* [REQUIREMENT]
Nothing but the line with "Viewport: 492px width, 371px height." and the lines after it, through the end of the records below, is to be repeated, exactly as it is.

* [PROVIDED DATA]
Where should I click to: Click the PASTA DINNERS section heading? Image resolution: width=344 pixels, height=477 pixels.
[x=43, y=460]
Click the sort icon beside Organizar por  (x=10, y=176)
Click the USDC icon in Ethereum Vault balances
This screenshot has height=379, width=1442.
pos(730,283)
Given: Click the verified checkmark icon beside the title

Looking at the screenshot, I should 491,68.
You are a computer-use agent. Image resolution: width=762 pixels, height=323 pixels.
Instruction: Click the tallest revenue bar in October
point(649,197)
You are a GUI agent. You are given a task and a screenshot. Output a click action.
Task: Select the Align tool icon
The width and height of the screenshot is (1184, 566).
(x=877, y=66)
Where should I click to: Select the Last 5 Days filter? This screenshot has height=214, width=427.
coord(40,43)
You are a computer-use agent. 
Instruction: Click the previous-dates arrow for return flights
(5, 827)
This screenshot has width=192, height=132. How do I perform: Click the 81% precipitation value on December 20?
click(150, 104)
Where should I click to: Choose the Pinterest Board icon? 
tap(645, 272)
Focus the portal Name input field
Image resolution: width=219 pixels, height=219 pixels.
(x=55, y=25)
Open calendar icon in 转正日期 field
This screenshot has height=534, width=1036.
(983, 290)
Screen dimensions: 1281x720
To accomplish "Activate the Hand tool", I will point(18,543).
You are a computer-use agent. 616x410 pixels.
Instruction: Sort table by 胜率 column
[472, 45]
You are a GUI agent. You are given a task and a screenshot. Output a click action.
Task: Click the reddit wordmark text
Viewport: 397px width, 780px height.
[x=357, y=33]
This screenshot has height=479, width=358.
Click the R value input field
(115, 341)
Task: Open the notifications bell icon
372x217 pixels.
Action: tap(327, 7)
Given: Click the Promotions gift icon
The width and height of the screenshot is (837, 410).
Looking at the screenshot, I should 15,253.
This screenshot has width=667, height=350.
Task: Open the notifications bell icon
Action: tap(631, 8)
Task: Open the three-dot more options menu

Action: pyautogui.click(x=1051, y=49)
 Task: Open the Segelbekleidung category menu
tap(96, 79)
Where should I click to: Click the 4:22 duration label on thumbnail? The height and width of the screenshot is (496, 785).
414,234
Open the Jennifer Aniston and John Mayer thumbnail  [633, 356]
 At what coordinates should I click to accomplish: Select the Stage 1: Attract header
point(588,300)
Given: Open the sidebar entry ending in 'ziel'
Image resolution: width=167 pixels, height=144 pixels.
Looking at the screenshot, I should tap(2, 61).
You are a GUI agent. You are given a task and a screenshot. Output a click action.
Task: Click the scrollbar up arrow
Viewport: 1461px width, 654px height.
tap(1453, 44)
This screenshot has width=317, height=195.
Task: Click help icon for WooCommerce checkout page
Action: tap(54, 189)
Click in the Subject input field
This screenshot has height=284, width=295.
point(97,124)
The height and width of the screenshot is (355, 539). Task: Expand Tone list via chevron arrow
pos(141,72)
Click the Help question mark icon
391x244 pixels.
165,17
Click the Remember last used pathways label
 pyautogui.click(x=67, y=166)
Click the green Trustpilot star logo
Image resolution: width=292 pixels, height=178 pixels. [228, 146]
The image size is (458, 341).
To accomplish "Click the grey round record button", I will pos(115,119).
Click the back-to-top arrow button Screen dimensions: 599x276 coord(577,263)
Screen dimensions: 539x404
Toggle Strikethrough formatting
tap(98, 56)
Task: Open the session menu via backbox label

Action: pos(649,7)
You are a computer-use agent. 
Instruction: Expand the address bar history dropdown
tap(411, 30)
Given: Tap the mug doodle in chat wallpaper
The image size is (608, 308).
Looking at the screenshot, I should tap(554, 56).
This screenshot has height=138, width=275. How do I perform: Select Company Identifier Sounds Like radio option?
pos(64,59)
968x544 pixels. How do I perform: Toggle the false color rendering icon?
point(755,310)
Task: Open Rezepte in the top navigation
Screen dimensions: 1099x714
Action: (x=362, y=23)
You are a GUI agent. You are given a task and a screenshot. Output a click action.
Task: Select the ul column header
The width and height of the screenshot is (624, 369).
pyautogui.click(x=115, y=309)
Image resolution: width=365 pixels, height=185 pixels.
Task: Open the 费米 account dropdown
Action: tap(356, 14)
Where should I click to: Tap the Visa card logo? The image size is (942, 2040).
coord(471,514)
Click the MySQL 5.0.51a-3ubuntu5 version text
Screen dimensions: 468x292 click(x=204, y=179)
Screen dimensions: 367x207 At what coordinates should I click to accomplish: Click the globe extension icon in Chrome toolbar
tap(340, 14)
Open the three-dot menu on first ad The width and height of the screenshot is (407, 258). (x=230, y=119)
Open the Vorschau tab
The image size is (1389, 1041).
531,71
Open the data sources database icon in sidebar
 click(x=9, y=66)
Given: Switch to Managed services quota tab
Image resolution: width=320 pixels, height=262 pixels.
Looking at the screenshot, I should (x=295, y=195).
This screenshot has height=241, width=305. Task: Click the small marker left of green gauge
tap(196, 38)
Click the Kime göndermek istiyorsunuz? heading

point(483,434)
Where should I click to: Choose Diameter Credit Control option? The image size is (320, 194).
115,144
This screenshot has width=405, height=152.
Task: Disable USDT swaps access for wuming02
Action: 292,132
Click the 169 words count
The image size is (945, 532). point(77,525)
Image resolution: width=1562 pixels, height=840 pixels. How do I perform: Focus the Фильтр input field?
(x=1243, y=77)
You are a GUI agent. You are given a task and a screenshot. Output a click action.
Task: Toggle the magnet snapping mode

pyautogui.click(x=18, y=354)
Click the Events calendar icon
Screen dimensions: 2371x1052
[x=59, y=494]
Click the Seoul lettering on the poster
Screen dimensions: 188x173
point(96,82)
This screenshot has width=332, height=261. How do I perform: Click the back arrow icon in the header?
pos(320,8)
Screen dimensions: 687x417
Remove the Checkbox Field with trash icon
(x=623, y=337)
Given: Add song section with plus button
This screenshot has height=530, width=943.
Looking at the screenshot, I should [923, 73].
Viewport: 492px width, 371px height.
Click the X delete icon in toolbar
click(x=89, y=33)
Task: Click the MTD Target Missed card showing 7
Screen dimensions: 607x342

* [FINISHED TASK]
Viewport: 492px width, 371px height.
Click the X delete icon in toolbar
click(x=89, y=33)
Task: Click the MTD Target Missed card showing 7
Screen dimensions: 607x342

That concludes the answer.